- What to produce
Repeat exactly, and only, the lines from the line bearing "Viewport: 800px width, 500px" through the end of the material. Do not copy the pictures.

- Dataset extract
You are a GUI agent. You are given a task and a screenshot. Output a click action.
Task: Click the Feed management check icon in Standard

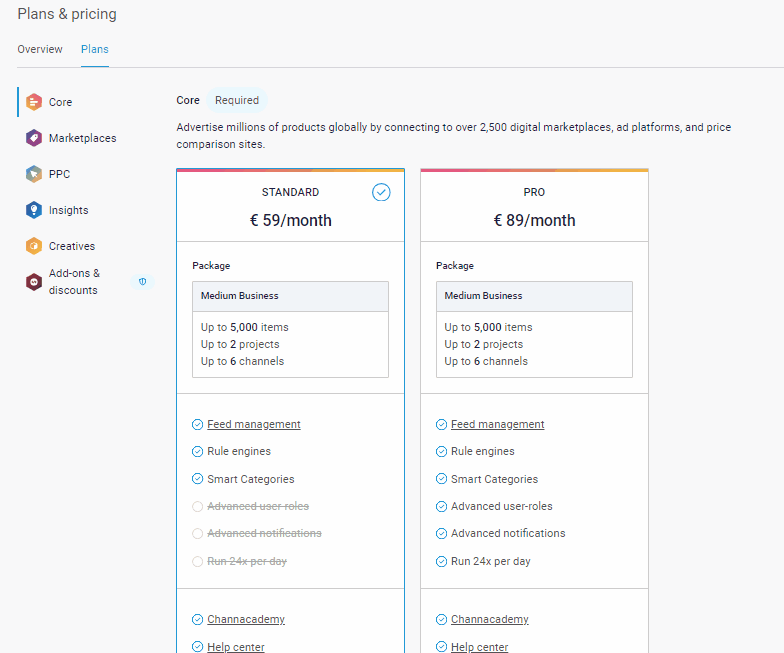click(x=198, y=424)
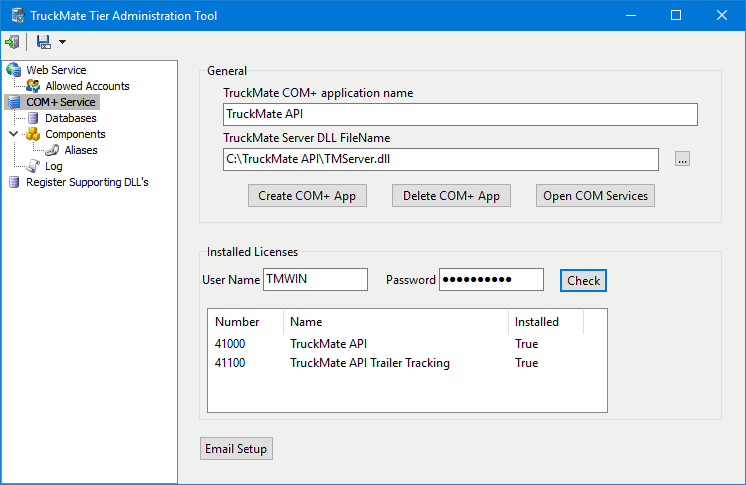Click the Databases cylinder icon

[34, 118]
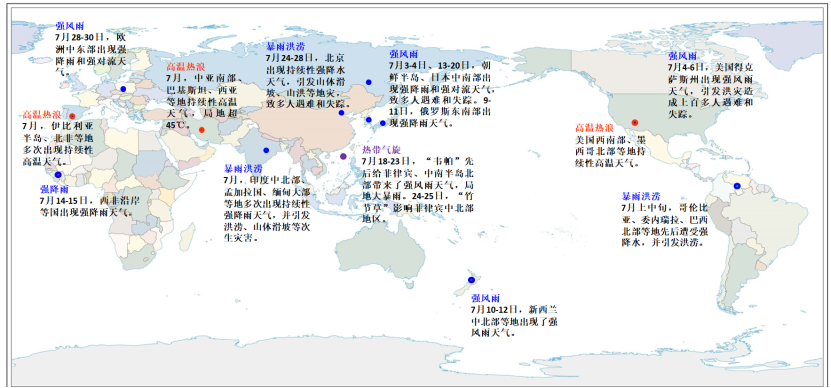Image resolution: width=831 pixels, height=388 pixels.
Task: Select the blue marker at Beijing
Action: pyautogui.click(x=341, y=113)
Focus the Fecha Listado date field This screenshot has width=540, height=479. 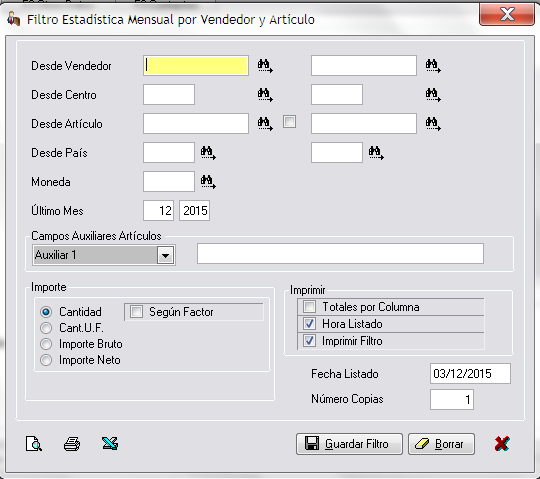pos(470,374)
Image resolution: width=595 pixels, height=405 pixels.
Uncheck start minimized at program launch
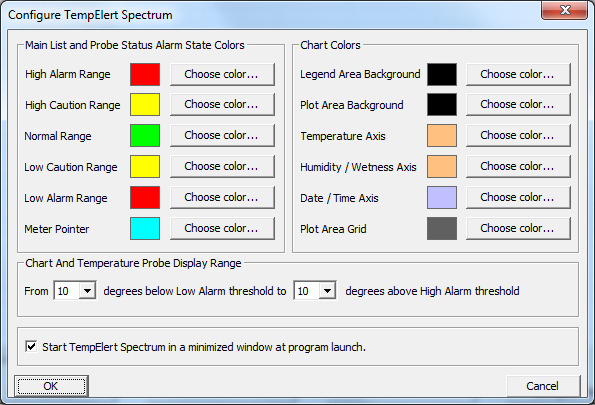point(31,347)
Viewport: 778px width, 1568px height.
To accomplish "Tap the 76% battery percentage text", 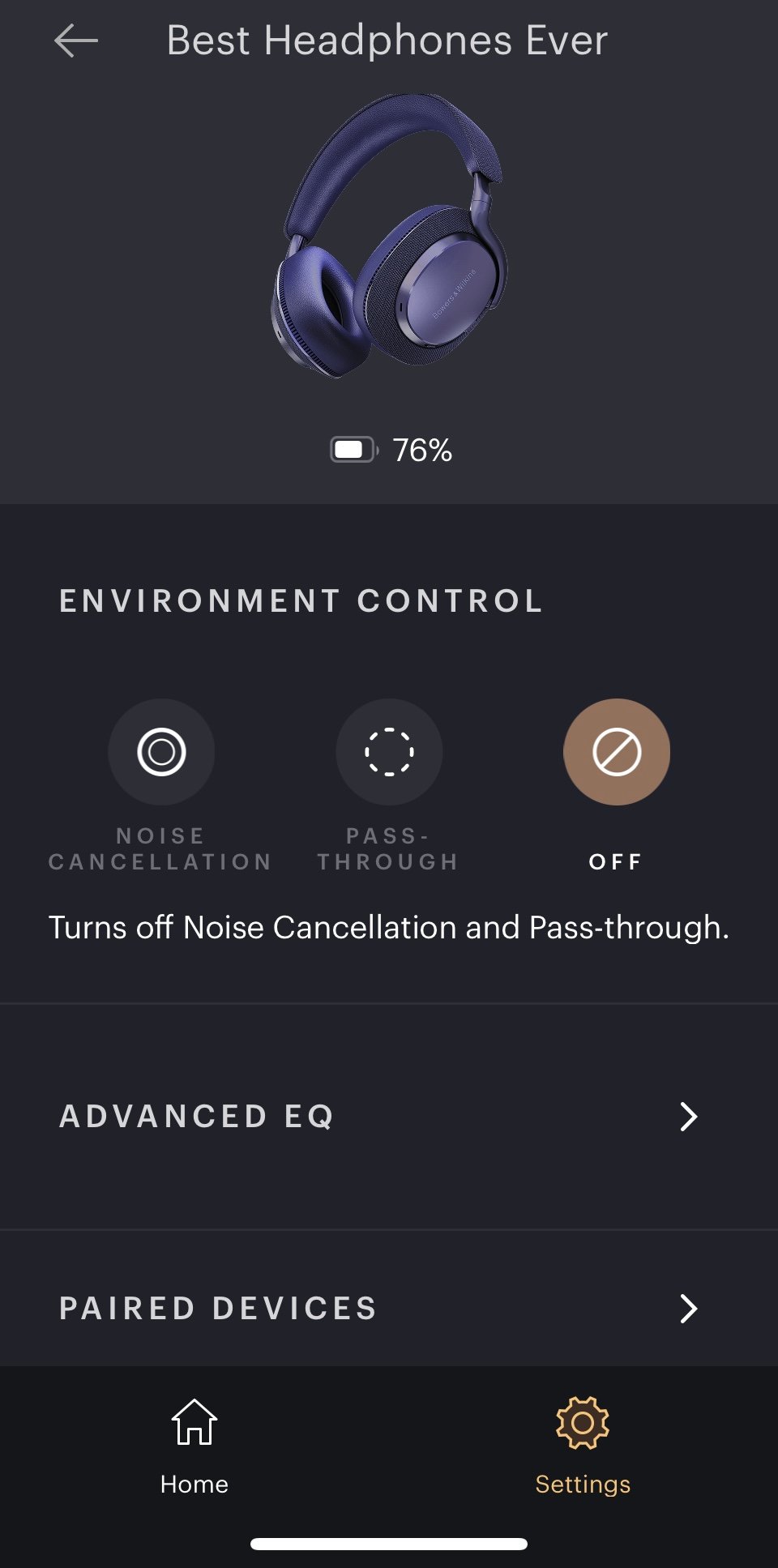I will [422, 451].
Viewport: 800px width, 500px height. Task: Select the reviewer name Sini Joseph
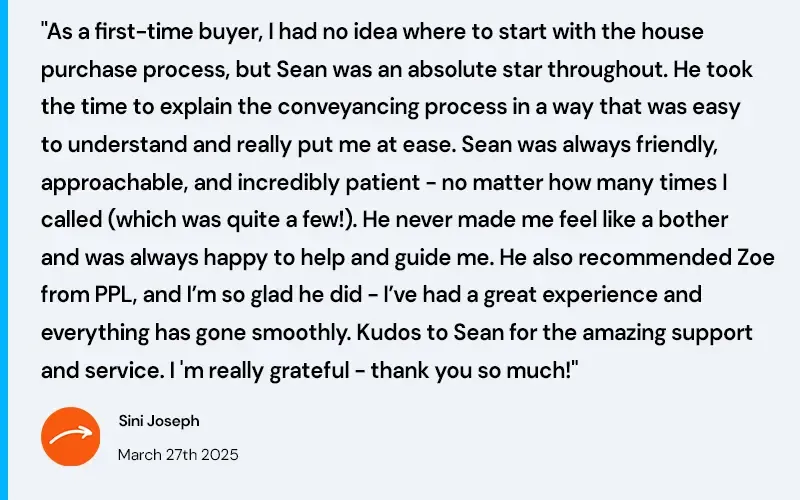click(x=158, y=422)
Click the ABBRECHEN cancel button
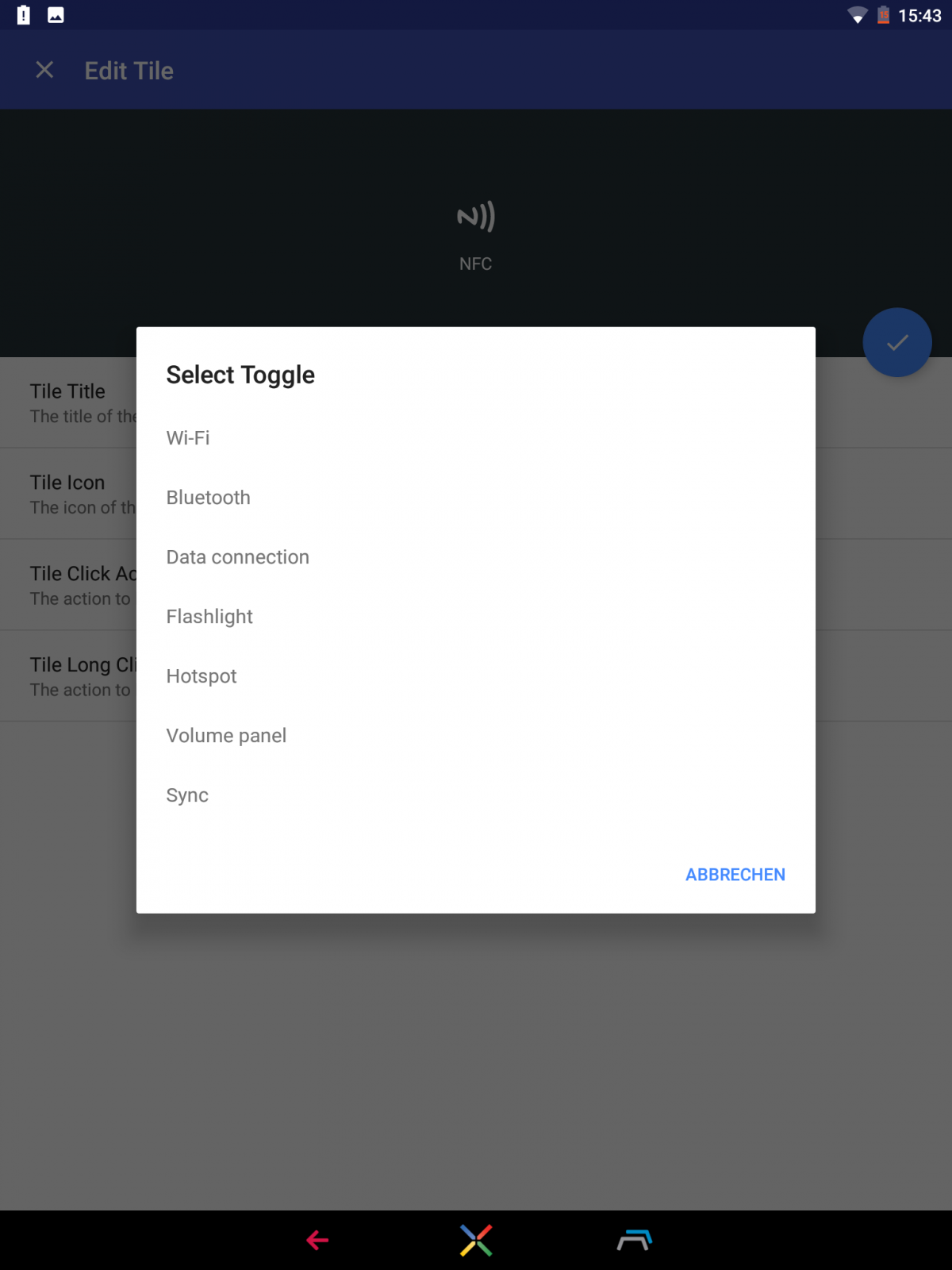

- Written answer
Viewport: 800px width, 500px height. Task: Select the reviewer name Sini Joseph
click(x=158, y=422)
Click the ABBRECHEN cancel button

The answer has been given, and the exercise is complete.